KAHUZI-BIEGA NATIONAL PARK, Congo — Beneath a pair of extinct volcanic peaks in eastern Congo, on the edge of a verdant tropical rain forest, an enormous silverback gorilla named Chimenuka lounges on his back, two feet propped against a tree.
The burly animal shows little interest in a small team of machete-wielding Pygmy trackers, park rangers and armed guards who've come to check on him -- until they take one step too close.
In a second, the 400-pound gorilla springs upright, beating his chest, grunting and charging forward, forcing his visitors to cower before slipping away on all fours into thick underbrush.
Encounters like these once lured tourists to the misty highlands of Kahuzi-Biega National Park, where gorilla tourism was born in the 1970s. But a decade of turmoil, a 1998-2002 civil war and fresh fighting this summer have decimated the region's eastern lowland gorillas and driven tourists away.
Today, not even the experts really know how many gorillas are left. "It's tragic. Nobody has been able to conduct a full survey in a decade," said Innocent Liengola of the Wildlife Conservation Society. "Most areas are too insecure to visit."
In late October, the New York-based organization resumed a head-counting operation in Kahuzi-Biega that was called off in April when Liengola and his colleagues were forced to flee amid volleys of automatic weapons fire -- a firefight, authorities said, between rebels from neighboring Rwanda and a local pro-government militia called the Mayi Mayi.

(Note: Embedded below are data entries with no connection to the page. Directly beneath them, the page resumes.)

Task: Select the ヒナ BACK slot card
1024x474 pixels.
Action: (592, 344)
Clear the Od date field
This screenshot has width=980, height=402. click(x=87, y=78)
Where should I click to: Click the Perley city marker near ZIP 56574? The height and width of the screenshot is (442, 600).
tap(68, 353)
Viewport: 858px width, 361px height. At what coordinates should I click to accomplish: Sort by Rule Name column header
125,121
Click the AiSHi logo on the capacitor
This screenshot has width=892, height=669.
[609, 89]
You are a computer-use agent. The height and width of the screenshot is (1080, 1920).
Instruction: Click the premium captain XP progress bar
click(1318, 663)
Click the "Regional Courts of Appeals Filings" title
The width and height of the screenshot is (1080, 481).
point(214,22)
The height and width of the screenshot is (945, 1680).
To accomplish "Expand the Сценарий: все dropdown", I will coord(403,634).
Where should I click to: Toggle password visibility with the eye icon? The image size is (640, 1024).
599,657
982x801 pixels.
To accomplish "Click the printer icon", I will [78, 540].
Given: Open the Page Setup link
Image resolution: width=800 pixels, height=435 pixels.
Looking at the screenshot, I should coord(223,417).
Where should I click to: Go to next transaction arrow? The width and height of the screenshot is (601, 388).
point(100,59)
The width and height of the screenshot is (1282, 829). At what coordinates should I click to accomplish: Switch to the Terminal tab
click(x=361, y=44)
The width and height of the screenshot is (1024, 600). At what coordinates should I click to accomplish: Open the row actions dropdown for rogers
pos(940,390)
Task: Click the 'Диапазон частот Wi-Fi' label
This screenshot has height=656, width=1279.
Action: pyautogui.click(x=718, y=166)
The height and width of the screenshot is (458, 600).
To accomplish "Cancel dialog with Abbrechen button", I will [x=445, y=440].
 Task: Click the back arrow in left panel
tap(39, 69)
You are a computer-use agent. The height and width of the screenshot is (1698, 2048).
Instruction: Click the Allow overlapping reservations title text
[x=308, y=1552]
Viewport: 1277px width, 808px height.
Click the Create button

Eastern lowland gorillas, the tallest apes on Earth, live only in Congo and inhabit a broad band of forests from Lake Albert near the Ugandan border to the northern tip of Lake Tanganyika on the frontier with Burundi.
Conservationists say a deadly combination of poachers, refugees, miners and combat have devastated the gorillas' habitat and population, but they can only speculate by how much.
The Atlanta-based Dian Fossey Gorilla Fund International believes that the apes' numbers have plummeted 70% in the last decade -- to 5,000 from around 17,000 in 1994.
Patrick Melman, a Dian Fossey researcher in the eastern Congolese city of Goma, acknowledges that the figures are only an estimate, but says they are based on data available, including that from Kahuzi-Biega, where park rangers and researchers visit dozens of gorillas daily.